» **EXERCISE**: Would you give the records below again, exactly and completely?
Start of SUPPLIED INFORMATION
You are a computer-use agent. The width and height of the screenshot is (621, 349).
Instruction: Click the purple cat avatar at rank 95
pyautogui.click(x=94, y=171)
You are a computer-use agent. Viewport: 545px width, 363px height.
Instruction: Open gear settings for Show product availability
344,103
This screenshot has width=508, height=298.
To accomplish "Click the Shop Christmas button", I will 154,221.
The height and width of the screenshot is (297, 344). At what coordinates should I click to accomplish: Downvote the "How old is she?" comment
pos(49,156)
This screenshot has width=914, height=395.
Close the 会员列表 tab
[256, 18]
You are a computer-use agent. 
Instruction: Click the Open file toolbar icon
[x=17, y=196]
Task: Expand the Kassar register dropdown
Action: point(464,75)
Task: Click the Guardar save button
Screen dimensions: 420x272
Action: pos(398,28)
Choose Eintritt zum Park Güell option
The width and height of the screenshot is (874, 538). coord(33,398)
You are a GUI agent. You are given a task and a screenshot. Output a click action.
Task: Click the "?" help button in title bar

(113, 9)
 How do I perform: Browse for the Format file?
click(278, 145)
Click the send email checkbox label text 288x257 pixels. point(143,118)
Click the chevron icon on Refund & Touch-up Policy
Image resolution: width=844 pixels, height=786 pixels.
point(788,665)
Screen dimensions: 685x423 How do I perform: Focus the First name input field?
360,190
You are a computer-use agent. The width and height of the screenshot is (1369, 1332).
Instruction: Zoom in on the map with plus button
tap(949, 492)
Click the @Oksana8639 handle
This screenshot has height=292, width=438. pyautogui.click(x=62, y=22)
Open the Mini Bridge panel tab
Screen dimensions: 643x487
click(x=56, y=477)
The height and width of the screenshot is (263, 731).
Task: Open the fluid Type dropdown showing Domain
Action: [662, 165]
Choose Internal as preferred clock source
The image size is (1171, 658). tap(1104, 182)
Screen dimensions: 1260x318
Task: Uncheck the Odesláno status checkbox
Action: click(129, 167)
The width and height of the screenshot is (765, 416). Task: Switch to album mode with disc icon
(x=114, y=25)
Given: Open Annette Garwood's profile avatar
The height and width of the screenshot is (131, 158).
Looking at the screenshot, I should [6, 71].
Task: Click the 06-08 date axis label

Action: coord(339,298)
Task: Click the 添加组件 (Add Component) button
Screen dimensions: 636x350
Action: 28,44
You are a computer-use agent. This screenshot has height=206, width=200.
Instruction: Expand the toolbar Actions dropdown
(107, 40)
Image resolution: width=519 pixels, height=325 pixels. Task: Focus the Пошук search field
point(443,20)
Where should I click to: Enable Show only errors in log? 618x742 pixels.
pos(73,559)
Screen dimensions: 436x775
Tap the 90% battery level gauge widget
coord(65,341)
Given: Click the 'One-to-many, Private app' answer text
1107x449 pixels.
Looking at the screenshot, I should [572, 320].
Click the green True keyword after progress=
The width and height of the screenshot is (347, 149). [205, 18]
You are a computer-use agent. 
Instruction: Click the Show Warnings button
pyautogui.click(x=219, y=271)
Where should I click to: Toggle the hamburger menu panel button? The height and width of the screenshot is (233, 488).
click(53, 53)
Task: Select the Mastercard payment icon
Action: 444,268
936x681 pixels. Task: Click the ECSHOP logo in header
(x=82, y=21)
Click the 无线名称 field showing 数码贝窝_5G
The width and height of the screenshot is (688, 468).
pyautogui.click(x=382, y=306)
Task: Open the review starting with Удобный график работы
End of SUPPLIED INFORMATION
» **ANSWER FOR THE TASK**:
You are a computer-use agent. The width and height of the screenshot is (621, 349).
Instruction: Click the purple cat avatar at rank 95
pyautogui.click(x=94, y=171)
You are a computer-use agent. Viewport: 545px width, 363px height.
Instruction: Open gear settings for Show product availability
344,103
This screenshot has width=508, height=298.
To accomplish "Click the Shop Christmas button", I will 154,221.
The height and width of the screenshot is (297, 344). At what coordinates should I click to accomplish: Downvote the "How old is she?" comment
pos(49,156)
This screenshot has width=914, height=395.
Close the 会员列表 tab
[256, 18]
You are a computer-use agent. 
Instruction: Click the Open file toolbar icon
[x=17, y=196]
Task: Expand the Kassar register dropdown
Action: point(464,75)
Task: Click the Guardar save button
Screen dimensions: 420x272
Action: pos(398,28)
Choose Eintritt zum Park Güell option
The width and height of the screenshot is (874, 538). coord(33,398)
You are a GUI agent. You are given a task and a screenshot. Output a click action.
Task: Click the "?" help button in title bar

(113, 9)
 How do I perform: Browse for the Format file?
click(278, 145)
Click the send email checkbox label text 288x257 pixels. point(143,118)
Click the chevron icon on Refund & Touch-up Policy
Image resolution: width=844 pixels, height=786 pixels.
point(788,665)
Screen dimensions: 685x423 How do I perform: Focus the First name input field?
360,190
You are a computer-use agent. The width and height of the screenshot is (1369, 1332).
Instruction: Zoom in on the map with plus button
tap(949, 492)
Click the @Oksana8639 handle
This screenshot has height=292, width=438. pyautogui.click(x=62, y=22)
Open the Mini Bridge panel tab
Screen dimensions: 643x487
click(x=56, y=477)
The height and width of the screenshot is (263, 731).
Task: Open the fluid Type dropdown showing Domain
Action: [662, 165]
Choose Internal as preferred clock source
The image size is (1171, 658). tap(1104, 182)
Screen dimensions: 1260x318
Task: Uncheck the Odesláno status checkbox
Action: click(129, 167)
The width and height of the screenshot is (765, 416). Task: Switch to album mode with disc icon
(x=114, y=25)
Given: Open Annette Garwood's profile avatar
The height and width of the screenshot is (131, 158).
Looking at the screenshot, I should [6, 71].
Task: Click the 06-08 date axis label

Action: coord(339,298)
Task: Click the 添加组件 (Add Component) button
Screen dimensions: 636x350
Action: 28,44
You are a computer-use agent. This screenshot has height=206, width=200.
Instruction: Expand the toolbar Actions dropdown
(107, 40)
Image resolution: width=519 pixels, height=325 pixels. Task: Focus the Пошук search field
point(443,20)
Where should I click to: Enable Show only errors in log? 618x742 pixels.
pos(73,559)
Screen dimensions: 436x775
Tap the 90% battery level gauge widget
coord(65,341)
Given: Click the 'One-to-many, Private app' answer text
1107x449 pixels.
Looking at the screenshot, I should [572, 320].
Click the green True keyword after progress=
The width and height of the screenshot is (347, 149). [205, 18]
You are a computer-use agent. 
Instruction: Click the Show Warnings button
pyautogui.click(x=219, y=271)
Where should I click to: Toggle the hamburger menu panel button? The height and width of the screenshot is (233, 488).
click(53, 53)
Task: Select the Mastercard payment icon
Action: 444,268
936x681 pixels. Task: Click the ECSHOP logo in header
(x=82, y=21)
Click the 无线名称 field showing 数码贝窝_5G
The width and height of the screenshot is (688, 468).
pyautogui.click(x=382, y=306)
Task: Open the review starting with Удобный график работы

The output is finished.